Peaceminusone (stylized as PEACEMINUSONE) is a Korean fashion line founded by G-Dragon and Gee Eun in October 2016. The label produces clothing items such as jackets, tops, hats and shoes, as well accessories, headphones and shoes.

The label has collaborated with various labels and fashion houses, notably, Nike, Vogue, Colette, Chow Tai Fook, Redbull, Mickey Mouse and Giuseppe Zanotti.

Peaceminusone name
The name and logo "Peaceminusone" was first seen on his album Coup d'Etat that was released back in 2013. That is similar to peace sign with one line erased, to show the two letters 'G' and the 'D' that represent G-Dragon as well where the name came as "peace minus one".

History
The brand began its first creative experience with a limited exhibition in 2015 located in the Seoul Museum of Art called peaceminusone: Beyond the Stage. The exhibition was created to show the world that G-Dragon perceives and reflects upon human nature while also showing a perfect utopia as the world "peace" implies.

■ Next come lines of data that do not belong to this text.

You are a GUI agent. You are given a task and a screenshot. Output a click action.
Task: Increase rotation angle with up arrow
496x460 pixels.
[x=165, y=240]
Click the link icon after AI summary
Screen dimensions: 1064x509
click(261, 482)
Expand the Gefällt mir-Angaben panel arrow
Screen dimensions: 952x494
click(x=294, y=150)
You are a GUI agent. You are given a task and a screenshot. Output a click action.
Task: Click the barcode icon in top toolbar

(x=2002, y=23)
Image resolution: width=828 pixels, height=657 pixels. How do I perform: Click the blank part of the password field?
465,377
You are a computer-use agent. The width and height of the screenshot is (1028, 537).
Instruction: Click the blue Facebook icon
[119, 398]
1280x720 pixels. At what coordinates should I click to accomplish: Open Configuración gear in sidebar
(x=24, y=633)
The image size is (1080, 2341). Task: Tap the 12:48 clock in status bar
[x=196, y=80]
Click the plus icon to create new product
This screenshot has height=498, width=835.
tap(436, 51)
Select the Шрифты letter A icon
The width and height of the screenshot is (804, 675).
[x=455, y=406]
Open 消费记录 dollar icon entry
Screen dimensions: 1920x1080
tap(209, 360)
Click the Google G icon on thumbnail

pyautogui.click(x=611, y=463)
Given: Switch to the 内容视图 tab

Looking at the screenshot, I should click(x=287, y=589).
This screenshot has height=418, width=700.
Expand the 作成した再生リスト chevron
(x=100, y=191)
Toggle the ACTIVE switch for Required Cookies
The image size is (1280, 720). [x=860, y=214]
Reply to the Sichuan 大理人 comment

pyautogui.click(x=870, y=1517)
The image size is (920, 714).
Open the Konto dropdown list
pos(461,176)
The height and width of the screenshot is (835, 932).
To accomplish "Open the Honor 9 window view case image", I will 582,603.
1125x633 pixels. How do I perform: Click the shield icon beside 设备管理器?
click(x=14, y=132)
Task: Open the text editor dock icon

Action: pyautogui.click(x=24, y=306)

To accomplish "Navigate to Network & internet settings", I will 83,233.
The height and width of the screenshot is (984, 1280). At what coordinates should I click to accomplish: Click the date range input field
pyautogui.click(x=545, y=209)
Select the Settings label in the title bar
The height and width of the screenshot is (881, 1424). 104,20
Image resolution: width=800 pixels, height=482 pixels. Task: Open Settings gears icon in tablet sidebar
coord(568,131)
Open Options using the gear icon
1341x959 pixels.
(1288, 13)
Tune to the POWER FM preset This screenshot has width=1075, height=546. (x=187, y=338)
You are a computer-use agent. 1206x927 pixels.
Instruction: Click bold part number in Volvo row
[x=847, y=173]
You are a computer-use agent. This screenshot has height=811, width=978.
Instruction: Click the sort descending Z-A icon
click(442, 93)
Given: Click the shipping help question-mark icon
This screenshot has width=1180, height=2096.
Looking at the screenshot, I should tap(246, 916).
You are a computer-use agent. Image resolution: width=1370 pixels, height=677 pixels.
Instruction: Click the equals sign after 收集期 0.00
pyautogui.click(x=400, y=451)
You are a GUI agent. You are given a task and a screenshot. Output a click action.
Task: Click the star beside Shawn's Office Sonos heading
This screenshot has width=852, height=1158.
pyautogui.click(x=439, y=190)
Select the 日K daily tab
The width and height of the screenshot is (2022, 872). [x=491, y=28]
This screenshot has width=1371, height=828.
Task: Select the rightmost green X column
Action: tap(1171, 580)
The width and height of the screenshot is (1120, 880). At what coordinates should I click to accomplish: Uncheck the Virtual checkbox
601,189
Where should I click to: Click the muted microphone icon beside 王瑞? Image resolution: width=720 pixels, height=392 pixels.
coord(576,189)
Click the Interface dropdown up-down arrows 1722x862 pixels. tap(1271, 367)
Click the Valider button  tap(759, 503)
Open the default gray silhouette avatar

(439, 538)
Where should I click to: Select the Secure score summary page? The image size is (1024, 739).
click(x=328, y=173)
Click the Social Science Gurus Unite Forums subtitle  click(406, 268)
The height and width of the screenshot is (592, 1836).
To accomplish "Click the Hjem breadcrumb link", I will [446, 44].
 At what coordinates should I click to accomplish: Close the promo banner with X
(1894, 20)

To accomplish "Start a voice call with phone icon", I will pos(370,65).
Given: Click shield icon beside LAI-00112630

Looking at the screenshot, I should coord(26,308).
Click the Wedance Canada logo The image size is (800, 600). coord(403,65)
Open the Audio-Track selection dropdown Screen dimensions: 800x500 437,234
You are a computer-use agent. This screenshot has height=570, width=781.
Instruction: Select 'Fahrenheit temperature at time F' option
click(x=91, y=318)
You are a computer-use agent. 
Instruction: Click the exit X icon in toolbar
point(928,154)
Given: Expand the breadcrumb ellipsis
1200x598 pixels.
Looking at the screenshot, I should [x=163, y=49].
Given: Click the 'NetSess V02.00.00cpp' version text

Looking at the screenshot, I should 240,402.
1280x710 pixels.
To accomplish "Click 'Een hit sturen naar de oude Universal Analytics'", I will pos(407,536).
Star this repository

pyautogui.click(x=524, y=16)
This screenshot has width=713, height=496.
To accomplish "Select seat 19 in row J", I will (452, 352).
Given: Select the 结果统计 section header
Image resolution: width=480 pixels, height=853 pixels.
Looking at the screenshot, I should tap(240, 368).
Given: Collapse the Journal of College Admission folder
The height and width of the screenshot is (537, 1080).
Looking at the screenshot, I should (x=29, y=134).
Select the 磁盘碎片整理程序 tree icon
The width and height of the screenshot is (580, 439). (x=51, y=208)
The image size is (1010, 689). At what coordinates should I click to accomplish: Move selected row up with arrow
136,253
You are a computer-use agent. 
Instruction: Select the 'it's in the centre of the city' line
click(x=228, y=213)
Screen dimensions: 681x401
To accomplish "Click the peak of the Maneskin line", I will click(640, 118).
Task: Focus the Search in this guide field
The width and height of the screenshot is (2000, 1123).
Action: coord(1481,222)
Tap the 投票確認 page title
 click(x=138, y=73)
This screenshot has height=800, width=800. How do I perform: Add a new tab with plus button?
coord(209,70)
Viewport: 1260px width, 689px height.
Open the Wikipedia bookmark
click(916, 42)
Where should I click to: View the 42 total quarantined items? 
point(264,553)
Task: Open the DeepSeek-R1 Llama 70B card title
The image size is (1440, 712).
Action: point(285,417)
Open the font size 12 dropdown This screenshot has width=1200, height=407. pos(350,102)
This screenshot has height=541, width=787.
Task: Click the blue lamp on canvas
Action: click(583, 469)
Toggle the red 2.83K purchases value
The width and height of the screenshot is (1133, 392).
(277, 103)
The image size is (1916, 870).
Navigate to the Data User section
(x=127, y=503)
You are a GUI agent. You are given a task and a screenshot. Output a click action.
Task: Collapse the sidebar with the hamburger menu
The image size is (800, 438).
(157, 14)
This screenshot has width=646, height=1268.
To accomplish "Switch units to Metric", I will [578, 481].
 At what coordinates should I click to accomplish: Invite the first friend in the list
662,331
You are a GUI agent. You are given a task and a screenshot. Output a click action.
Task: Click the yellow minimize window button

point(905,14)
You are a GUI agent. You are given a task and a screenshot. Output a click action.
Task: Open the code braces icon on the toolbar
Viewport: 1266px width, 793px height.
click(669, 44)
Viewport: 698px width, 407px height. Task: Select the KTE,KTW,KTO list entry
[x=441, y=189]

It also brought together both pop culture and modern art with collaborations between various artists and G-Dragon, as well as various items from BIGBANG videos. The exhibition features 200 works of art from 12 domestic and international artists including Michael Scoggins, Sophie Clements and James Clar. The show was held from June 6 to August 23.

In October 2016, G-Dragon released officially online. Started as a streetwear brand that consists of a variety of t-shirts, hats, and accessories. The peaceminusone logo is often seen on these clothes along with the name with a line through it as well as a daisy. In 2017, the brand then start shown in a pop-up store in Seoul, with limited stores popping up around the world including Miami, Osaka, and Hong Kong. This brand has gained worldwide popularity with celebrities like Bella Hadid, Luhan, Fan Bingbing and Angelababy, who were spotted wearing a peaceminusone clothes.

Collaborations
In 2014, G-Dragon started using Peaceminusone name with his collaboration with Chow Tai Fook, releasing his own jewellery collection. The following year Italian luxury footwear designer Giuseppe Zanotti teamed up with G-Dragon for a capsule range of footwear. In 2016 G-Dragon teamed up with Verbal and Yoon Ahn's label Ambush for a capsule collection of denim pieces. In 2017 the brand collaborated with Vogue to do pop-up shop in Seoul, selling limited edition Peaceminusone X Vogue apparel. In the same year they launched collaboration with French retailer Colette which was made available to purchase on his online store.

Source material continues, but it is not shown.